📚 Reading without purpose, Revisiting history, Map the picture & Memory dividends
Plus a lot of fun finds to bring more cheer in the festive season
Hi & welcome to the post #138.
This is the last post for the year 2023. Current trends suggest that I should do a ‘rewind’ of sorts. But I’m too lazy for that, so I am going to try something different (and easier).
Over your journey with “Stay Curious” this year, If you liked, shared or saved any piece, please share it in a comment below & help others revisit it. If you can tell us “why did you like it?” as well, it will be like a cherry on the cake.
I will continue curating novel ideas like I have been doing for the last 137 weeks. Just one change for this week, I will focus more on fun & interesting things to keep up with the holiday spirit.
Sounds good? So why don’t you go first and comment away your best picks from the last year.

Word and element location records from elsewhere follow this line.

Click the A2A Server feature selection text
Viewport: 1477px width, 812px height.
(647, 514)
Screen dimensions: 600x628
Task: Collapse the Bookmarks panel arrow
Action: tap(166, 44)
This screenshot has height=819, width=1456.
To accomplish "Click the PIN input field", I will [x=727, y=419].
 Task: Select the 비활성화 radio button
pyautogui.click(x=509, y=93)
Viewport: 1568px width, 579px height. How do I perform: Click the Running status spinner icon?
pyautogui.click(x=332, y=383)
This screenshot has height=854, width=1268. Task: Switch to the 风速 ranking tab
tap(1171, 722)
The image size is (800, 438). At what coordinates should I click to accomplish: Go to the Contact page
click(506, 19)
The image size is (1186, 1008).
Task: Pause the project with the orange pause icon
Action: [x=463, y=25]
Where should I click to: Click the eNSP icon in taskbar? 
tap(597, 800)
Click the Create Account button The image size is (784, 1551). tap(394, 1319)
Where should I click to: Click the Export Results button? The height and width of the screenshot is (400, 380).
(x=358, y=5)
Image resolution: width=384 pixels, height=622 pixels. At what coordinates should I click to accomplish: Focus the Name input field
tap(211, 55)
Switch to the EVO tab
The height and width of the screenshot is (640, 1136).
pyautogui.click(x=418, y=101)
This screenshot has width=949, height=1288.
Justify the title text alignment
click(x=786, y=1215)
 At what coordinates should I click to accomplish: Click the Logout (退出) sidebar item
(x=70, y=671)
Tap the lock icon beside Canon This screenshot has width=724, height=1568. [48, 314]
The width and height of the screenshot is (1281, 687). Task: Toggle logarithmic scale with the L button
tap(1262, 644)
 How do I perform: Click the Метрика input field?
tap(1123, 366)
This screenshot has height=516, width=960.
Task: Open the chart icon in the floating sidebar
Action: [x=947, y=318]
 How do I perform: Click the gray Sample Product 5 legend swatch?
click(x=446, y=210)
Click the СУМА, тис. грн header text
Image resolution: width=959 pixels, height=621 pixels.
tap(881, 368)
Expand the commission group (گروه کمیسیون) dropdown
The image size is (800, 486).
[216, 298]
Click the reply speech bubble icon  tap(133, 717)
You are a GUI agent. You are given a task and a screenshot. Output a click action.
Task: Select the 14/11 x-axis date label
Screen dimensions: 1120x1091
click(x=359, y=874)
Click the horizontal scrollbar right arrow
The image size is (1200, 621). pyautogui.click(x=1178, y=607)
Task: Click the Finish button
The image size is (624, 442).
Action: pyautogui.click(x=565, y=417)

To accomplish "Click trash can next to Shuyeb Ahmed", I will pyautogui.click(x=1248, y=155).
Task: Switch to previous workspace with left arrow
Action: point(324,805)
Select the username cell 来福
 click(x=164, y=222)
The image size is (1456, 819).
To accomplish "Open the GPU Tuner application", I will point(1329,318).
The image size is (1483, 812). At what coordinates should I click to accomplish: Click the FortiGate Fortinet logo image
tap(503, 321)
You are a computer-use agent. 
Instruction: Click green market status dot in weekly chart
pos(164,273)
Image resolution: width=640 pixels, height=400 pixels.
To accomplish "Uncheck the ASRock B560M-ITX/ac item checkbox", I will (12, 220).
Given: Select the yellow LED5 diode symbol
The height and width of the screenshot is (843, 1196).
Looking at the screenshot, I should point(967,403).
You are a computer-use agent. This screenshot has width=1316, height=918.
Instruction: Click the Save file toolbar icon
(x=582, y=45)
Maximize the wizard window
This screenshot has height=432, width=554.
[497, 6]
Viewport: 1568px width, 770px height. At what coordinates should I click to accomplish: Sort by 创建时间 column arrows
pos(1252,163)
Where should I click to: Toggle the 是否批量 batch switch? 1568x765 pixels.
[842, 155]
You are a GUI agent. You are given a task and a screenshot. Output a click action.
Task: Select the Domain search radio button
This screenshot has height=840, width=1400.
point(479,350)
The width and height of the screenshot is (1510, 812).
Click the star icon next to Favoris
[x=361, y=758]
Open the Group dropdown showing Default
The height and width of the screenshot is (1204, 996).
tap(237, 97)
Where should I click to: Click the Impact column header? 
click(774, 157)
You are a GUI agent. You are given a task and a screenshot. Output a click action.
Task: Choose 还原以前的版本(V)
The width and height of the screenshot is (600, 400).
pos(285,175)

And then, enjoy the best finds of this week from the pile below.
1. Without Purpose
Christopher Nolan reads without purpose. Somewhere this newsletter has a similar spirit, there is a lot of wandering, exploration and some chance discoveries. Maybe I will find a ‘purpose’ in the process. Maybe.
I think one of the most important, and difficult, challenges of work — if not of life in general — is striking a balance between focusing your attention on what’s right in front of you and remaining open to new possibilities. I also think it becomes pretty easy, especially as we get settled in routines, to let the oppenness1 part of that balance slip silently away.
2. Lessons Worth Borrowing
Sam Altman’s what I wish someone had told me. Nothing fancy, all grounded in the very basic notions of life’s lessons.
Cohesive teams, the right combination of calmness and urgency, and unreasonable commitment are how things get finished. Long-term orientation is in short supply; try not to worry about what people think in the short term, which will get easier over time.
3. Revisiting History with Empire
I recently added ‘history’ to the set of areas where I want to explore more. Empire podcast with William Dalrymple and Anita Anand has been a good starting point. I am listening to the first season covering the period & events of the British empire in India. We studied a ‘version’ of Indian history in the school curriculum. We did not learn the history, but just memorized (and vomited in our answer sheets) some dates & names, places & events.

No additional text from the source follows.